Thursday, September 14, 2006

Hick Alert

I may not have traveled much, in my life. I don't consider myself particularly worldly, but as a friend of mine used to say, "I have been to two county fairs and a goat ropin", so I'm not completely unsophisticated, either.

So, it is with a great deal of amusement that my kids and I recall an experience we had one year in Springfield, MO. It was fall, and Kelley was entering Drury College as a freshman, so we were moving her and all her belongings in two cars, and planned to stay overnight and get her settled in.

I had made a reservation at the new Holiday Inn Plaza hotel, which was fairly close to the college. It was one of the biggest hotels in Springfield at the time, and was able to host conventions. Really, a rather upscale Holiday Inn.

We parked the cars, and I grabbed the plant I was giving her for her room (a shamrock), and my extra pair of shoes in case we went to dinner someplace where I might not want to wear sneakers, and Kelley and Jay carried our bags and we trooped into the lobby, and WOW! It was just beautiful! The lobby was an atrium, with comfortable chairs and a lounge in one area.

We went over to the check-in desk and the clerk looked down his nose at me while I told him my name and that I had a reservation. We went through the usual check-in routine and when we were through, the clerk handed me the key, held up four fingers in front of my face and said very slowly, as if he were explaining to a backward child, "You're on the FOURTH floor." Then he pointed toward the opposite side of the atrium and said, "The elevators are over THERE". It made me feel as though I should shuffle my feet and tug at a forelock. "Thank. You." I said just as slowly.

As we entered the elevator another hotel guest got on with us. Kelley and Jay were already making little snorting noises and trying not to look at me.

Then, the man who got on the elevator with us looked at me, with my plant in one hand and my shoes in the other. And, he looked down at my feet! The elevator stopped and he got off and we continued to the fourth floor, with my children gasping helplessly, leaning against the glass walls.

I waited until we got in the room to start sputtering. "Who does that little twerp think he is, anyway? He's a hotel clerk, for heaven's sake. And, that guy in the elevator - well, he almost got a sneaker on his instep!"

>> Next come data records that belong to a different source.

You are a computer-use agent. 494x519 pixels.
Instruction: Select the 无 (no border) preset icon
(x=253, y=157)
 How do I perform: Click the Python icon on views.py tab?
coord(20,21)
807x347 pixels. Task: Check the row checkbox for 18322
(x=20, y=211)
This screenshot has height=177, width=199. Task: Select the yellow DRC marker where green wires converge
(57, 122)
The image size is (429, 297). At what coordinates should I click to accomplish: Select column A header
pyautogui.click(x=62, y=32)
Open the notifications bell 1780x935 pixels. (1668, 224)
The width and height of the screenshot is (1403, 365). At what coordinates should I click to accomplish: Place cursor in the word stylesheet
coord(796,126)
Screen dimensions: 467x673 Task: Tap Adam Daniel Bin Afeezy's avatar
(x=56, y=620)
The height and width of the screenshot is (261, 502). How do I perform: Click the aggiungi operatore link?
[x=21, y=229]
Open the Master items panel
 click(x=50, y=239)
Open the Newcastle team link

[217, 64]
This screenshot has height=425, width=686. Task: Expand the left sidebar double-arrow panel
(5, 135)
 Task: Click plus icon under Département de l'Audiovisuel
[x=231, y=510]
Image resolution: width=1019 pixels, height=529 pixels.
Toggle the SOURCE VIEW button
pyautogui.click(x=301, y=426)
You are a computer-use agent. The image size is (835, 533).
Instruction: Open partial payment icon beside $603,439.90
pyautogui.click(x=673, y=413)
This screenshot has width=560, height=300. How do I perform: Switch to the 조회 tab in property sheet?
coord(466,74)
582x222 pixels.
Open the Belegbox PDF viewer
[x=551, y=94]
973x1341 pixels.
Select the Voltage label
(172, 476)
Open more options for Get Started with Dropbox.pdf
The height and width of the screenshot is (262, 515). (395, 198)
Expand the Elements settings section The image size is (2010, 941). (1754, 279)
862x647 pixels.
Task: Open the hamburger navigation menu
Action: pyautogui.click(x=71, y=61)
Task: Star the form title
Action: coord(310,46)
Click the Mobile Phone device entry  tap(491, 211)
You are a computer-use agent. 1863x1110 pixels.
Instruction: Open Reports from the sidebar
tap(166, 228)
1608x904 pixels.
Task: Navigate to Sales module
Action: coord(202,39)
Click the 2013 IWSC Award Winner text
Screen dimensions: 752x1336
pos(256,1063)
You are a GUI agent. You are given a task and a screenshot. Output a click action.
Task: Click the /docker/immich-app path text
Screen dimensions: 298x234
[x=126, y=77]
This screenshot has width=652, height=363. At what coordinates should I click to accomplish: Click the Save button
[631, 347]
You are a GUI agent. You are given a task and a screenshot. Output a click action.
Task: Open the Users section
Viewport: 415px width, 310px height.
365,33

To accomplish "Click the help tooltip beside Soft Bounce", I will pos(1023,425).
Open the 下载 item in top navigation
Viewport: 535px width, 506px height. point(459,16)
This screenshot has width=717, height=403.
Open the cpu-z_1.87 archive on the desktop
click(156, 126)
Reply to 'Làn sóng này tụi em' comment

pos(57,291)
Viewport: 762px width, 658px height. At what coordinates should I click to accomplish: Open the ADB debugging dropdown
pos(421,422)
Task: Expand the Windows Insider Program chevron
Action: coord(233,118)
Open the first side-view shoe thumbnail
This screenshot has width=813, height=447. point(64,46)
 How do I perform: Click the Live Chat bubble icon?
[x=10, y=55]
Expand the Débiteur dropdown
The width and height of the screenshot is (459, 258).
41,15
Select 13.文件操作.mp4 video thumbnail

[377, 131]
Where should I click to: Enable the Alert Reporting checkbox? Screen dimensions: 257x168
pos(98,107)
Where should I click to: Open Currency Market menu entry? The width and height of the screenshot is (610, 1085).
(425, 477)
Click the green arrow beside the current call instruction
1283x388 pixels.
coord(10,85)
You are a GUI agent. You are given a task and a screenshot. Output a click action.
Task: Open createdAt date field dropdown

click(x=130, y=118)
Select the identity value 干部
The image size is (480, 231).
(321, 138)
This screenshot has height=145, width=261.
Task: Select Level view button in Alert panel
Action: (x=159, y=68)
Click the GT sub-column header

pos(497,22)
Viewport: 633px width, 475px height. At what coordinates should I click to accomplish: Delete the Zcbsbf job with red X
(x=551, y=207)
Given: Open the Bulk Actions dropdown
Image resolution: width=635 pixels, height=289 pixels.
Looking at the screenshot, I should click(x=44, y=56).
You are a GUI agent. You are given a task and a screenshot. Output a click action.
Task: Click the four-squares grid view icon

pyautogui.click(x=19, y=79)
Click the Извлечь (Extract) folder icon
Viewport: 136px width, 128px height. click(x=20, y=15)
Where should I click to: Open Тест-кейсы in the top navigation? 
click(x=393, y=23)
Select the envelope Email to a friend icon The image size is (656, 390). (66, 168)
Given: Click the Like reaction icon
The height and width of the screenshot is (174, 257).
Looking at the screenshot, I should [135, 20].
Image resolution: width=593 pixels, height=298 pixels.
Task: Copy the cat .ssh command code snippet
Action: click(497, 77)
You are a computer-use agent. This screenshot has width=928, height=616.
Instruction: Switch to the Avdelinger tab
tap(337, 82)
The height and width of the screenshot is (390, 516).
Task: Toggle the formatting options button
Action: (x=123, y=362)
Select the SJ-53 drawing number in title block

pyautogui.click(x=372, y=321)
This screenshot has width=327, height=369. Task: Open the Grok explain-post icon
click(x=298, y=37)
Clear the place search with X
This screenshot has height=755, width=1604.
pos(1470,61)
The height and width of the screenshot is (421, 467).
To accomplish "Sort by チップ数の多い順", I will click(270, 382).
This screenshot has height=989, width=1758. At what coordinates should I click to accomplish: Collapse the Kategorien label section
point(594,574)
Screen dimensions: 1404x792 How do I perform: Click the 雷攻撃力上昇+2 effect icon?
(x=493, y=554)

I have since traveled to various states and to Great Britain, and have never been made to feel like such a hick as I was in that Holiday Freakin' Inn in Springfield Freakin' Missouri.

7 comments:

Joy Des Jardins said...

That is too funny Betty. Don't you love it when your kids find you an amusement? If I had a nickel for every time my kids laughed at something I said, did or thought...I'd be living in Trump Towers. Apparently, I'm just the funniest thing...ever. Kids! It's a good thing we love them so much...or they'd be at great risk. Part of the problem is I'm usually laughing right along with them. I have a feeling that's what you do too.

Mari Meehan said...

I'm sorry, I have nothing to say. I'm laughing so hard I'm crying!

Jay said...

That was an absolutely classic day. I remember it so well. I held it in until we got to the room, but by that time I was in pain. That guy on the elevator just about did me in. He couldn't help himself. He couldn't wait until we got and he could make a quick casual look to see if you were wearing shoes. He just looked right down. I'm sure it was involuntary. But it was freaking hilarious. And still is.

gawilli said...

Sometimes the ability of youth to see the humor in things I find intolerable is a good thing. On the other hand, there is some comfort, even if it is only momentary, in flipping someone off.

Newt said...

Too funny, your post was precious as were the comments. I had a total mental image as I was reading your story. Of course Jay was wearing that knitted hat from Kel on his head the whole time.

willi said...

Imagine someone in Springfield being so uppity.

I look like that when I drive with my sneakers on, but carry my cowboy boots into the hotel.

Anonymous said...

This has got to be one of the funniest stories ever! And think of that poor toad...er clerk...you know he's still there doing his best to make himself appear superior.